Can fulfill Thy law’s demands;

Could my zeal no respite knows,

Could my tears forever flow,

All for sin could not atone;

Thou must save, and Thou alone.

Nothing in my hand I bring,

Simply to Thy cross I cling;

Naked, come to Thee for dress;

Helpless, look to Thee for grace; Foul, I to the fountain fly; Wash me, Savior, or I die.

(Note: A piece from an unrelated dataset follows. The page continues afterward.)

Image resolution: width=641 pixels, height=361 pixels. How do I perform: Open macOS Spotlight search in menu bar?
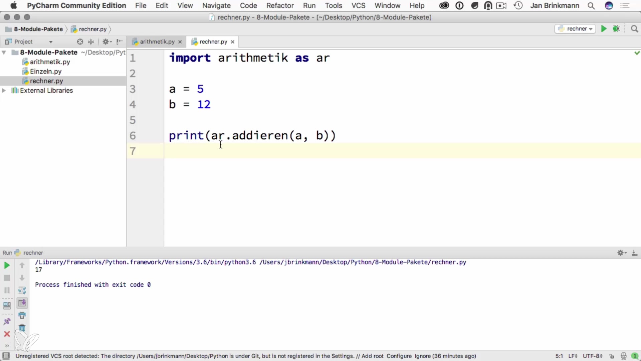click(x=591, y=6)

While I draw this fleeting breath,

When my eyes shall close in death,

When I rise to worlds unknown,

And behold Thee on Thy throne,

Rock of Ages, cleft for me,

Let me hide myself in Thee.’”

Mrs. Townsend, Ruthie here, my friend, believes that it is easy to believe in rocks, water, blood, fleshly wounds, hands, and tree-made crosses.  These things are visible.  She can touch them.  But, Ruthie also believes there are things all around her that she can’t see and touch. She believes strongly that she is blood, bone, and flesh, and she also believes that she has a spirit.  Like the wind moves a rocking chair outside on the porch, back and forth, her spirit is unseen but rocks her outward and upward. She believes in a Rock of Ages, one she can see and touch and cleave to and hide herself in.  She also believes in a Rock of Ages that cannot be seen, but she knows that out there somewhere, maybe everywhere, even right here in this room, there is a savior that takes care of little baby humans, maybe even those not even quite human. She believes this savior rocks her outward and upward ‘to worlds unknown.’ And that someday, that day soon or far, far away, she will cling to that ‘Rock of Ages,’ and let Him hide her, safely and sweetly, always and forever.”  Ellen said.

“Thank you dear.  May I have a copy of that?” Mrs. Townsend asked.

Ellen looked at me and then turned and handed her copy of ‘Rock of Ages’ to Mrs. Townsend. “Here is my gift to you.  You can have my copy.  Please read it over and over.  It has many secrets to reveal.”  Ellen said.

Our time was up.  Rachel and Leah and Ellen thanked Mrs. Townsend for allowing us to come.  I just smiled at her and walked out into the hall.  As embarrassed as I was I was thankful for this experience.  And, I was thankful that Ellen had asked to come along tonight.  She was so needed.  As we walked out and got on the bus I couldn’t help but be proud of Ellen.  She is truly curious and creative.  And, she is searching mightily for truth without varnish.